* What the exercise asks *
Set down, word for word, the line with "You are a GUI" and the lines after it through the final line of the data below, without pictures.

----

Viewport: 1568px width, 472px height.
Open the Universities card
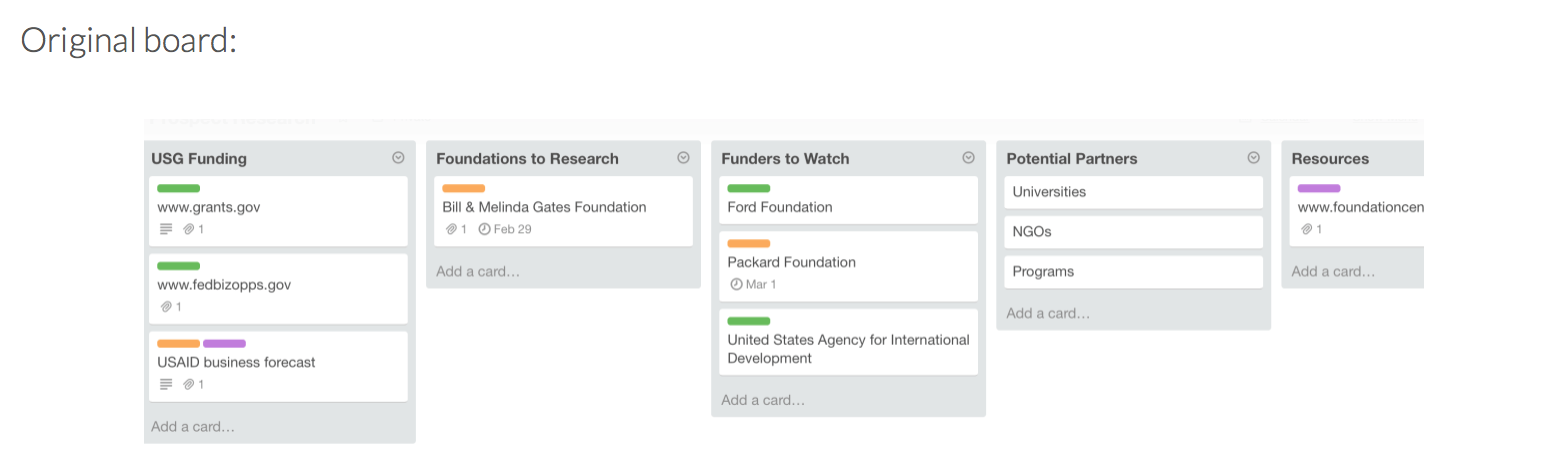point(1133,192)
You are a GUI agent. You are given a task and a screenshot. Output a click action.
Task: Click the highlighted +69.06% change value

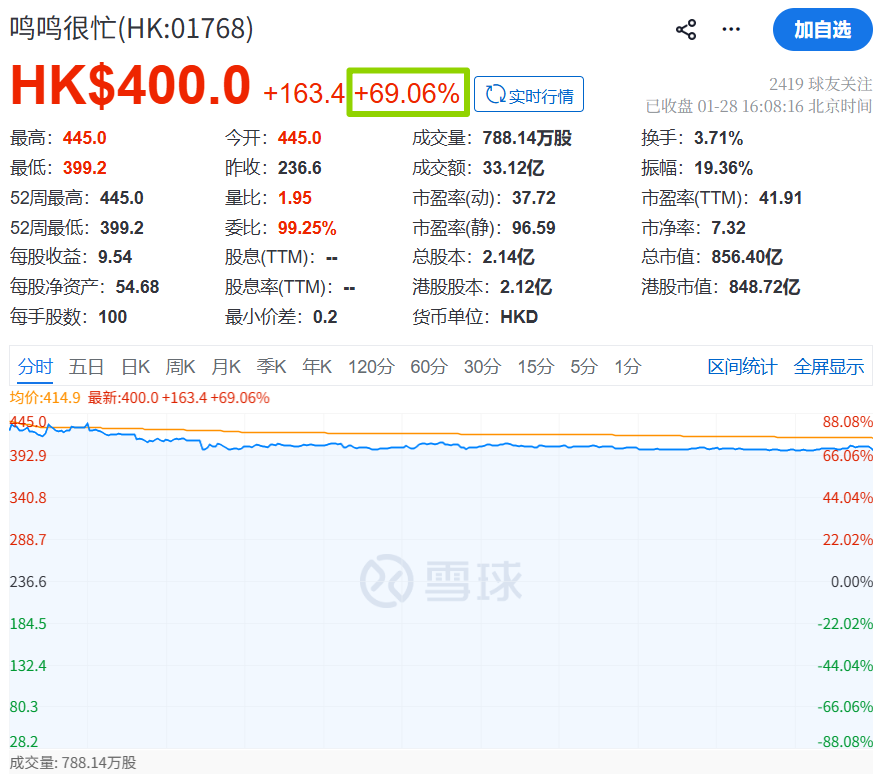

----

* Answer box *
You are a GUI agent. You are given a task and a screenshot. Output a click action.
Task: Click the highlighted +69.06% change value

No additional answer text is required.